IPAH is a rare but devastating disease and, if untreated, leads to right heart failure and premature death. To date, sex remains the most powerful modifier of disease development, as demonstrated by the high prevalence of IPAH in females between the age of 35 and 50 years. Some clinical studies of PAH indicated that abnormalities in estrogen metabolism may play a pathogenic role of PAH [10]. In contrast to these clinical studies, most animal studies have shown that female sex and estrogen supplementation can have a protective effect against PAH. This apparent contradiction between clinical studies and animal data gave rise to the “estrogen paradox” in PAH [11].
In addition, there seems to be a clear relationship between sex hormones and the vasoactive mediator endothelin, which is also important in the pathology of PAH. One study showed that estrogen attenuates hypoxia-induced pulmonary ET-1 gene expression in the lung tissue of adult female rats [12], while another found plasma basal levels of ET-1 increased in human males with low testosterone levels [7].

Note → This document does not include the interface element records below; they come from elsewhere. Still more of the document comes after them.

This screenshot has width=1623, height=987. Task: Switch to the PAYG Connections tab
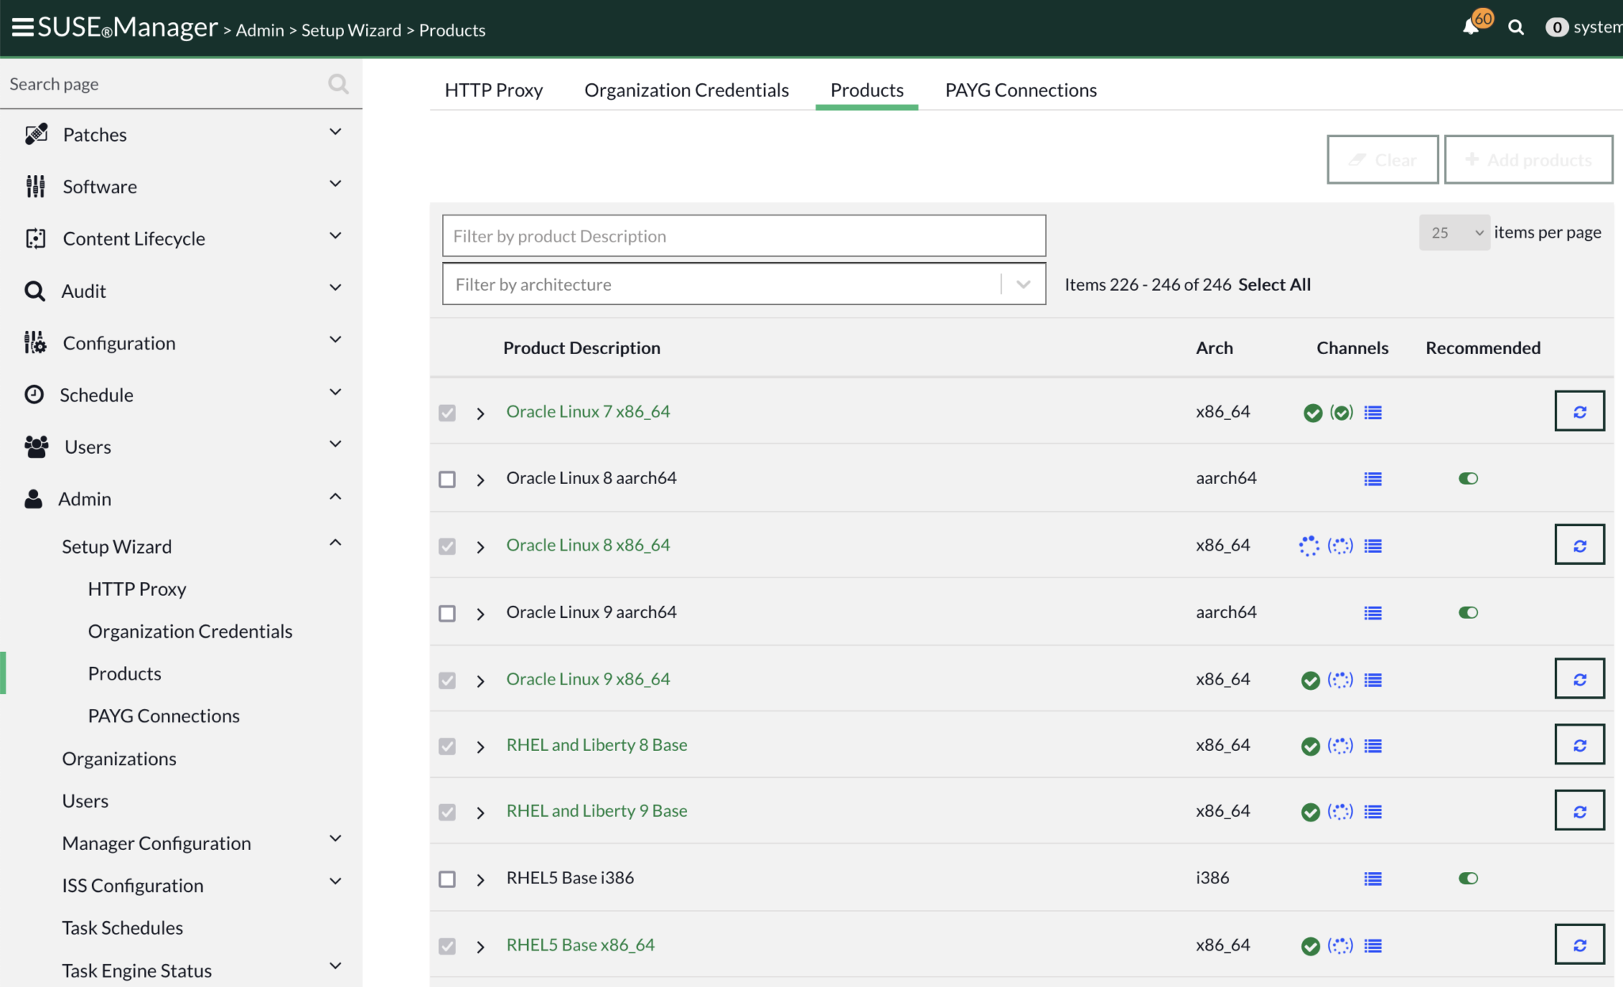click(1020, 90)
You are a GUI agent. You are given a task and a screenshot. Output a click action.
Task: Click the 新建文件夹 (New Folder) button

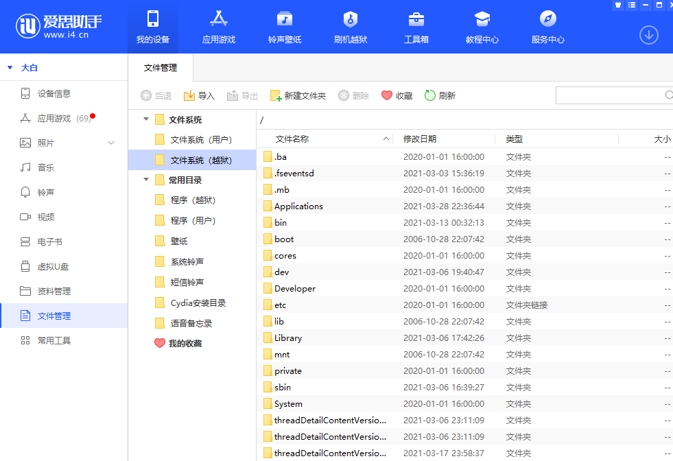coord(298,95)
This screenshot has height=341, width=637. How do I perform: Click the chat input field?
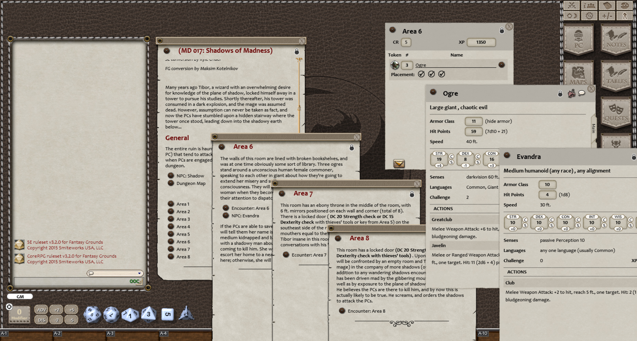pos(75,281)
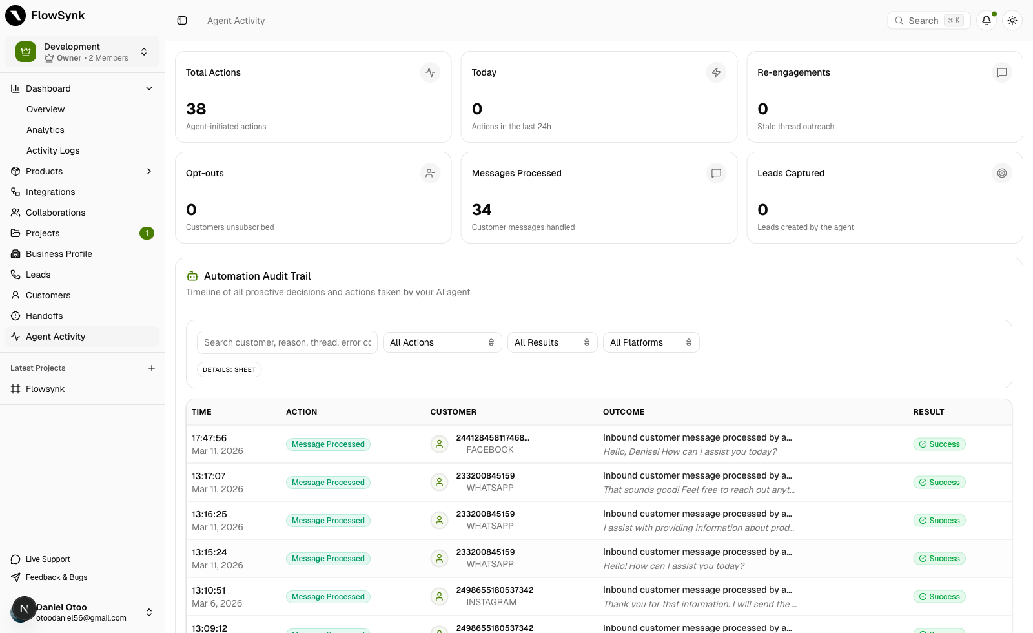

In this context, our study suggested a prenatal sex-steroid predisposition for PAH using the 2D:4D ratio as a marker. This study was limited by being observational only within a single center without notable findings of IPAH patients during prenatal period. However, in the context of the proposed balance between prenatal sex steroids and adult diseases, Chinnathambi et al. [13] also showed that high prenatal testosterone exposure leads to gonad-dependent hypertension during adult life. Little is known about the direct molecular relationship between prenatal sex steroid levels and the development of PAH, and thus our findings raise the novel possibility that testosterone and estrogen in utero could provide insight into the “estrogen paradox” of PAH.
Female patients with IPAH showed a higher 2D:4D digit ratio than healthy subjects, suggesting lower prenatal circulating testosterone levels. In conclusion, the 2D:4D digit ratio is a potentially useful biomarker for IPAH, and prenatal testosterone levels could be the next research interest which may contribute to protect against developing IPAH.